Horor


DI Muara Tanjung Barat, Jakarta Selatan tiga ratus perempuan rela sesak berdesak demi muara perbaikan nasib. Mereka kehilangan sebagian kebebasannya. Tak bebas pergi ke mana-mana bahkan sekadar belanja lipstik dan bedak. Empat bulan menanti. Muara kepastian itu tak pernah datang. Mereka meratap!

"Horor" kembali menimpa calon tenaga kerja wanita (TKW) kita. Sebanyak 300 orang TKW asal Nusa Tenggara Timur (NTT) "terkurung" selama empat bulan di tempat penampungan PT Mitra Makmur Jaya Abadi (MMJA) di Jl. Muara Tanjung Barat, Jakarta Selatan. Perusahaan pengerah tenaga kerja tersebut telah memberikan pelatihan keterampilan. Namun, perusahaan belum bisa memastikan jadwal keberangkatan ke negara tujuan karena terkendala urusan birokrasi berbelit-belit.

Ketidakpastian waktu berangkat menempatkan para TKW pada dua pilihan saja.
Bertahan di Muara Tanjung atau pulang ke kampung halaman? PT MMJA punya syarat. Jika ingin pulang, gantilah dulu semua biaya selama di Jakarta yang jumlahnya jutaan rupiah. Bisa dimengerti. Menampung dan memberi makan 300 orang selama empat bulan bukan tanpa biaya.


Tapi syarat itu tak mudah bagi TKW. Empat bulan di Jakarta, tabungan calon TKW tentunya telah terkuras untuk memenuhi aneka kebutuhan. Misalnya beli sabun, odol gigi, shampo, kapas pembersih muka, kutex, pembalut haid dan lainnya.
Hari Senin pekan lalu kesabaran 300 perempuan yang umumnya muda usia dengan rambut rebonding itu berakhir. Mereka bereaksi secara unik. Tidak merusak penampungan. Tidak melempar kaca jendela atau memecahkan gelas. Mereka meratap! Tangis mengejutkan tetangga yang kemudian melaporkan kepada polisi.

SOAL: Lanjutkan tulisan tentang calon TKW asal NTT yang tertahan di penampungan Muara Tanjung Barat, mulai tepat setelah kalimat terakhir yang ada.

BARIS DATA:

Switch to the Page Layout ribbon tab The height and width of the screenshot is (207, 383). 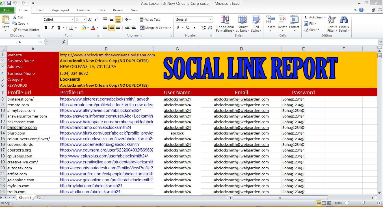tap(60, 10)
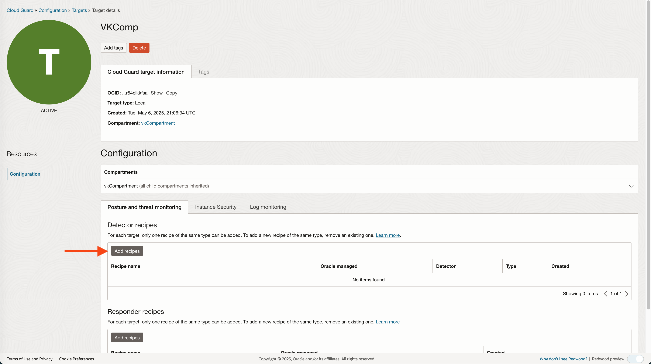This screenshot has width=651, height=364.
Task: Expand the vkCompartment compartments row
Action: (x=631, y=186)
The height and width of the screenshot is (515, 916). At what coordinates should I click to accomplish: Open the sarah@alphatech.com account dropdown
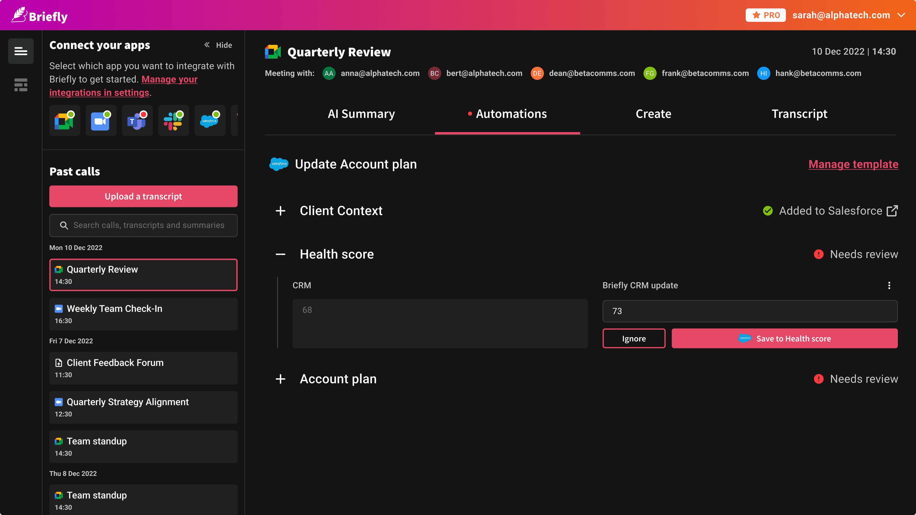pos(901,15)
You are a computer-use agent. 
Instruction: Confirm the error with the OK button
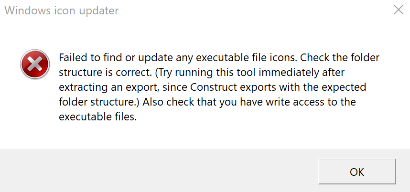coord(357,171)
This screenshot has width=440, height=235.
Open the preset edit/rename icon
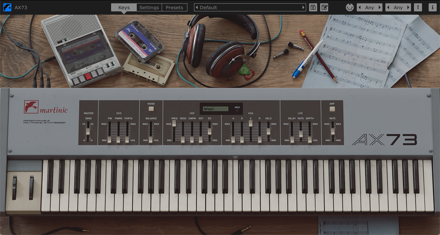point(324,7)
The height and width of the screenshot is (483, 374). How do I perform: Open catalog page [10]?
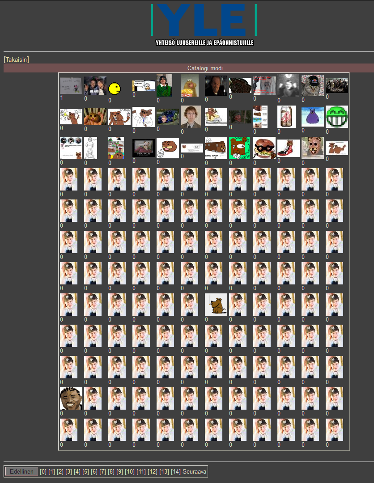click(130, 472)
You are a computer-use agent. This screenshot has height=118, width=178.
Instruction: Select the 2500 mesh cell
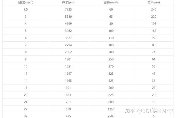coord(111,116)
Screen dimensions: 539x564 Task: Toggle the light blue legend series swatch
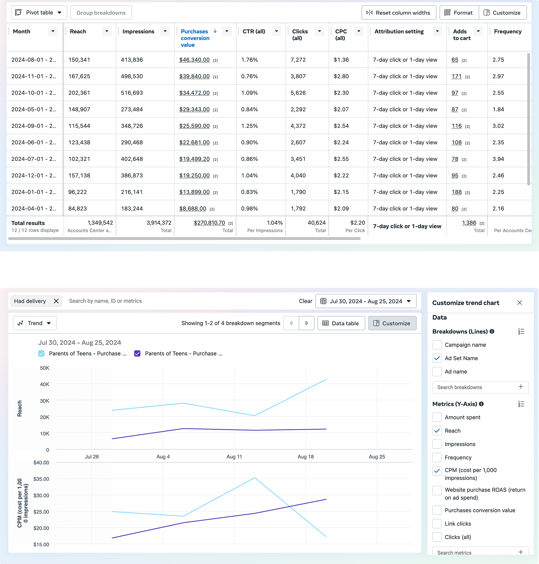coord(41,354)
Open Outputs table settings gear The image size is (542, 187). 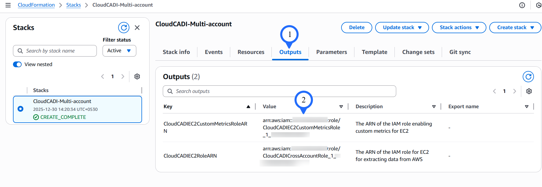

HASIL:
Dari mulut senator republik asal Flobamora, Abraham Paul Liyanto terbersit secuil kejelasan tentang duduk perkara. Menurut Liyanto, PT Mitra Makmur Jaya Abadi harus bertanggung jawab memulangkan 300 calon TKW asal NTT karena perekrutan mereka melanggar kebijakan Depnakertrans sejak delapan bulan silam.

Sambil menunggu negosiasi baru antara pemerintah RI dan Malaysia menyangkut upah dan hak-hak TKW, pemerintah melarang perusahaan pengerah tenaga kerja merekrut calon TKW. Rupanya larangan itu lolos sensor. Rekrut TKW merupakan "bisnis" menggiurkan. Konon kabarnya, rekrut per kepala dapat honor Rp 2 juta.

Maka biasalah di beranda Flobamora ini. Larangan kerap dimengerti sebaliknya. Lebih hebat lagi, instansi yang sama bisa terbitkan kebijakan berbeda. Satu melarang, yang lain membolehkan. Mau pegang yang mana? Semoga bandul perkara ini segera menuju titik solusi terbaik bagi calon TKW maupun PT MMJA.
***
BETA tidak hendak menyederhanakan masalah. Masih untung nasib ke-300 calon TKW itu karena baru "terkurung" di Muara Tanjung. Inilah waktu untuk berpikir ulang, memburu ringgit dan dolar di negeri jiran dengan jaminan tak pasti atau pulang! Pilihan bebas di tangan mereka.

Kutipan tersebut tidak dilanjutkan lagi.